Are discarded bottles with parenteral nutrition:

  • When worn over 24 hours.

  • When removal has been discontinued and a solution. Use a new solution.

  • When the solution has been dampened extravasation and healing in the area of the catheter, it is healing and change IV tubing.

  • When the solution or the IV tubing is contaminated with pus or contaminated materials, the solution is discarded and the infusion tubing.

  • If you suspect infection, the patient signs and symptoms (fever, chills, shock exit of pus at the site of catheter insertion, erythema in this area, tachycardia, lethargy) and laboratory (WBC, elevated ESR, hyperglycemia not related to sudden changes in the rate of infusion of the solution, jaundice).

Parenteral incompatibility

When combined with one or more PA IV fluid, the presence of all of them can change the intrinsic characteristics of the PA present and cause an incompatibility parenterally. These are classified into three:

  • THERAPEUTIC. These are the most difficult to observe because the combination creates an antagonistic or synergistic pharmacological activity undesirable.

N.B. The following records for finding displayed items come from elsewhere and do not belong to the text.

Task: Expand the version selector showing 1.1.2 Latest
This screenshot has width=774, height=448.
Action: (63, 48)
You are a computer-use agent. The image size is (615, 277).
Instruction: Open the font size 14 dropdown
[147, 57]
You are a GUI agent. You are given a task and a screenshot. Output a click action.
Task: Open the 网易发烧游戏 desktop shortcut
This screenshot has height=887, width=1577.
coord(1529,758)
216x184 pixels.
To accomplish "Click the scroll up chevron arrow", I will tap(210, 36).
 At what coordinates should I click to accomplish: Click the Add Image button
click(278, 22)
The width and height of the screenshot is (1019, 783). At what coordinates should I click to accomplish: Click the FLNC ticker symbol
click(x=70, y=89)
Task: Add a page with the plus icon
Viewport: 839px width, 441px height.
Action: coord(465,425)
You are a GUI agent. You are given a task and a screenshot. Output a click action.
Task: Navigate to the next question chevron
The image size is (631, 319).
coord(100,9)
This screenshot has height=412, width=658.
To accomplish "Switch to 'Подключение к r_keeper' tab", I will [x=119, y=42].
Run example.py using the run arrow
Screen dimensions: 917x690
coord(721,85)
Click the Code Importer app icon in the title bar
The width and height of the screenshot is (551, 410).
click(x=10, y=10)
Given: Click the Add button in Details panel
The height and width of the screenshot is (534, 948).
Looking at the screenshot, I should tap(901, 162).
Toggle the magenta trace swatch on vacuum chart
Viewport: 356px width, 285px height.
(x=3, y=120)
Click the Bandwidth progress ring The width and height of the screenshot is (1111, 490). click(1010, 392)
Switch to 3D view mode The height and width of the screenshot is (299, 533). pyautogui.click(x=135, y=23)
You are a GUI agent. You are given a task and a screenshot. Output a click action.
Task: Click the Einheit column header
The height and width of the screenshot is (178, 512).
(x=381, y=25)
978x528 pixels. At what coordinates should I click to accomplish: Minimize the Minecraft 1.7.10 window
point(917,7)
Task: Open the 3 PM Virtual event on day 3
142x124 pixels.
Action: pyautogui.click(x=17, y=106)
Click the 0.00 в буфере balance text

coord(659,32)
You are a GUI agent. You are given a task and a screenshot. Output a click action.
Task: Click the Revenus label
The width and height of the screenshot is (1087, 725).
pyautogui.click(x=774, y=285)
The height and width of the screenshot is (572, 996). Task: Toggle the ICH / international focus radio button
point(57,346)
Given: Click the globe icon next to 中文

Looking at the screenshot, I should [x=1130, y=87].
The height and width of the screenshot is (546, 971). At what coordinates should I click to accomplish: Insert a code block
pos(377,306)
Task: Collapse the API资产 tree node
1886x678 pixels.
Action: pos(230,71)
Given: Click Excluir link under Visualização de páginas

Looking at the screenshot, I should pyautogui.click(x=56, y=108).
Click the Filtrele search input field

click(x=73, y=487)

  • PHYSICAL. These are the most easily observed and detected by changes in the appearance of a mixture, a color change, formation of a precipitate or gas evolution. The physical incompatibilities often be predicted by knowing the chemical characteristics of the PA participants.

  • CHEMICAL. A breakdown of PA by a combination of parenteral dosage forms is called chemical incompatibility, although this classification is arbitrary, and that chemical changes produce physical changes. Most of these inconsistencies are due to hydrolysis, oxidation, reduction, or complexation, and only can be detected with analytical methods.

An important factor that causes incompatibility is a change in acid-base environment. As the pH of the solution is changed, the effect can alter the stability of a PA The change in pH of a solution can alert to a mismatch, especially one that affects the stability of the PA, because this is not evident in all cases.